From then onwards, I managed to rebuild my perception of the situation, and move away from the binary view of failure/success. A conversation with a friend helped me realise that actually running the programme for the first time with a smaller group than I’d intended was probably a good thing. I remembered that I was playing the long game with my business and that this launch was just one of many to come – it was unrealistic to expect so much of it right now. I remembered (and continue to remember) that change is messy; my business model shift won’t happen overnight and I have to sit in this mess and work through it for now. I gave myself a talking to, asking ‘who the hell do you think you are to measure success by the number of people you’ve signed up rather than the impact you can have on the ones who have?’.Mostly I learned that what we fear when we fear failure is the perception of others, but that they don’t care. No one knows my sales figures for this launch period – not because I’m keeping them secret but because no one’s asked! Nobody cares about how many places on your e-course sell, and nobody knows either.

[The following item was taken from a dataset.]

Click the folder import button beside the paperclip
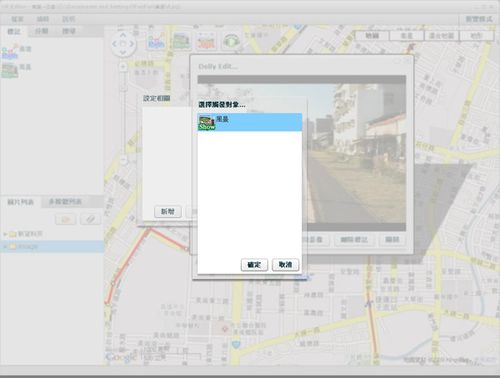click(x=66, y=219)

Some actionable takeaways:
Here a couple of actionable things that I’m going to use in launches going forward to prevent me from falling into the fear of failure trap.
Find a new way to sell
I’ve realised that selling via ‘launch periods’ isn’t working for me. The pressure of the timeline is too intense, I worry about being too salesy and ultimately clam up and do nothing. So I’m going to look at other ways to sell my time-specific products in future. This might look like having the courses and programmes always on sale like my coaching offerings, and perhaps in the future shifting to more of a membership model. I’m not sure right now, but what I do know is the launch model ain’t working so I’ve gotta fix it.
Get evidence from outside of yourself
What got me out of my failure stranglehold was hearing from people that they wanted to do Make It Real, just not yet. That was really transformative to get that perspective and information from the horse’s mouth – not from supportive friends (who have to be positive) or from my own head (which tends to be negative). When you feel like you’re failing, for me at least, every impulse is to close up and not tell the world, but the more connected you can stay with your people, the more grounded you will be.
Selling out isn’t the only success
If I think about it, Make It Real wouldn't have been a success if I’d sold twenty places but to people who weren’t engaged or committed. I’m trying to measure success by the impact what I do has on the people who commit, rather than the numbers of passive participants. This is always going to be a learning process as from marks on our tests to likes on a photo we’ve been trained to see our worth in numbers – but they are not the only measure, and certainly not the most meaningful.